Não tem gráficos de última geração nem uma sonoplastia gravada num estúdio; não demora mais de duas dezenas de minutos. E para o que se propõe, não precisa. Criador por Pippin Barr, a obra é jogada no browser onde provavelmente estão a ler este texto e não, não custa um único euro. O filme chegou aos cinemas em 1980; a Atari 2600 chegou ao mercado europeu em 1978. Segundo o próprio Barr, é como se o jogo tivesse acompanhado o lançamento do filme “parecido com o que aconteceu com E.T.”.

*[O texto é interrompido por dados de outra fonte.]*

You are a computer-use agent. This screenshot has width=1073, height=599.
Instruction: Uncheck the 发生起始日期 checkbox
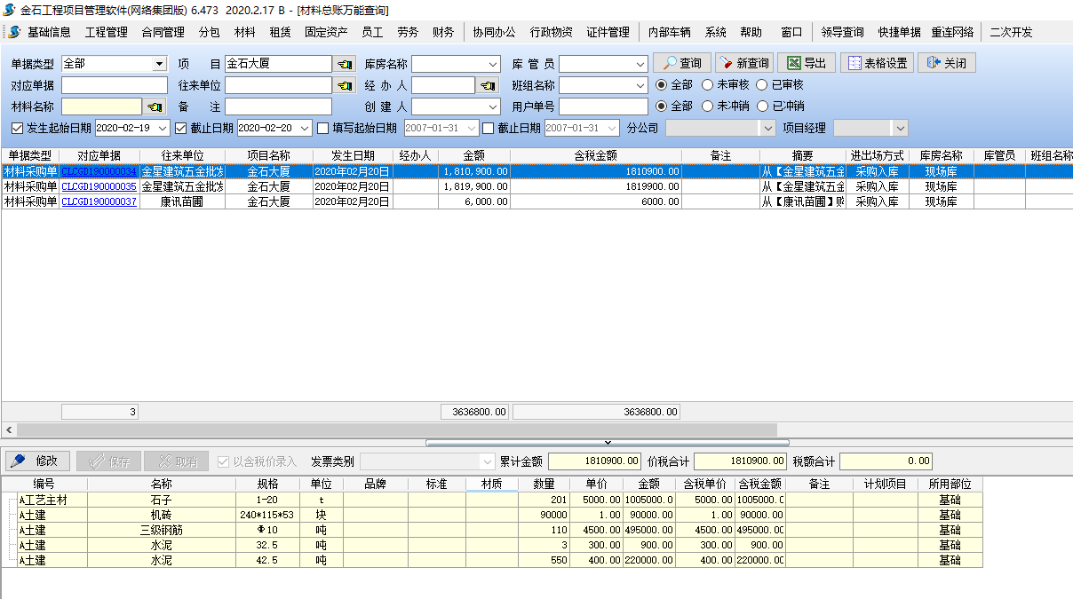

Esperem portanto píxeis granulados, uma música que bebe directamente do filme e apresentada em um ou dois tons que ecoam nos ouvidos como se os tímpanos tivessem parado há algumas décadas ao som de um Kavinsky despojado de tudo, ficando apenas o osso das suas batidas. Os mais velhos saberão exatamente o que têm pela frente; os mais novos, mesmo que estejam habituados a máquinas do novo milénio, não deixem de o experimentar para testemunharem como isto dos videojogos era perto da sua génese.

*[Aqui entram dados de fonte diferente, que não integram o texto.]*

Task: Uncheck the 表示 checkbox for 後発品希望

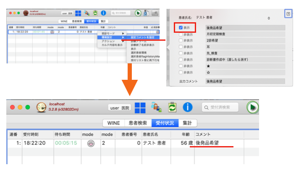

Obviamente, os minutos de Let's Play: The Shining serão melhor aproveitados por quem já viu o filme. É o meu caso: já tinha visto o filme: joguei este shot de nostalgia e revi a película. No mínimo, é interessante como a essência das cenas discutivelmente mais marcantes foi captada; como esta roupagem as aprimora com o visual sem luxo e como são identificáveis, possivelmente despoletando um sorriso em quem associar as duas obras.

Os comandos são simples: as quatro teclas que têm no vosso teclado com outras tantas setas e o espaço - é apenas isso. E, como seria de esperar, os primeiros segundos são dedicados à chegada ao hotel enquanto conduzimos o carro por uma estrada que corta a paisagem verde e acaba por ser ladeada pelo representar branco da neve. É assim que o filme começa: com aquela estrada ao lado do dorso de água; com aquele Beetle amarelo.

Sim, a cena do elevador está lá para percebemos imediatamente os píxeis que ilustram as duas portas e o sangue que inunda o cenário e a nossa memória. Um flash com a palavra Redrum que já todos aprendemos a ler da direita para a esquerda; Wendy e Danny passeiam-se pelo labirinto jardinado que Jack vê em miniatura. E por falar no nome Jack - Torrance e Nicholson, deste então indissociáveis - vemos o protagonista a atirar a bola de ténis pela sala e a escrever mecanicamente na máquina a frase que compõe uma das cenas mais icónicas: “All Work and no play makes Jack a dull boy” e, tal como no filme, também aqui existem gralhas.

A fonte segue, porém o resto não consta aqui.